An engineered aldolase enables the biocatalytic synthesis of 2′-functionalized nucleoside analogues

Abstract

Nucleosides functionalized at the 2′-position play a crucial role in therapeutics, serving as both small-molecule drugs and modifications in therapeutic oligonucleotides. However, the synthesis of these molecules often presents substantial synthetic challenges. Here we present an approach to the synthesis of 2′-functionalized nucleosides based on enzymes from the purine nucleoside salvage pathway. Initially, active-site variants of deoxyribose-5-phosphate aldolase were generated for the highly stereoselective synthesis of d-ribose-5-phosphate analogues with a broad range of functional groups at the 2-position.
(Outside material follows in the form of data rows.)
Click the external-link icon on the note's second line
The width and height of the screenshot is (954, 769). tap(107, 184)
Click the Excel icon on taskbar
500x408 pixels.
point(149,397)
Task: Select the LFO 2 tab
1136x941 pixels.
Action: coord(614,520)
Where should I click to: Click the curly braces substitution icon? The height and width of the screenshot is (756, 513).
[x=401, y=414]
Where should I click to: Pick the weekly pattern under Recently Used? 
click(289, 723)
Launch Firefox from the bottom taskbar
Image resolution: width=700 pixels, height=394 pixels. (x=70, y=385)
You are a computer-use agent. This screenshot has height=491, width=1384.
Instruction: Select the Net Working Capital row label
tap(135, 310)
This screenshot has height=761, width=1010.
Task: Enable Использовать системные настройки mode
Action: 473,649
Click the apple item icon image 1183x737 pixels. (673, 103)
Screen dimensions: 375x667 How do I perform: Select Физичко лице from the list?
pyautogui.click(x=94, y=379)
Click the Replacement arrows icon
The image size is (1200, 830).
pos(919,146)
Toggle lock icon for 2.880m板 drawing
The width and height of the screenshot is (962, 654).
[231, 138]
Thereafter, these 2-modified pentose phosphates were converted into 2′-modified purine analogues by construction of one-pot multienzyme cascade reactions, leading to the synthesis of guanosine (2′-OH) and adenosine (2′-OH, 2′-Me, 2′-F) analogues. This cascade allows for the control of the 2′-functional group alongside 2-stereochemistry. Our findings demonstrate the capability of these biocatalytic cascades to efficiently generate 2′-functionalized nucleosides, starting from simple starting materials. The chemical synthesis of nucleoside analogues with modifications at the 2-position often requires multiple steps and the extensive use of protecting groups. Now, biocatalytic cascades are reported for the synthesis of 2-functionalized sugars and 2′-functionalized nucleosides, using enzymes derived from those of the purine nucleoside salvage pathway.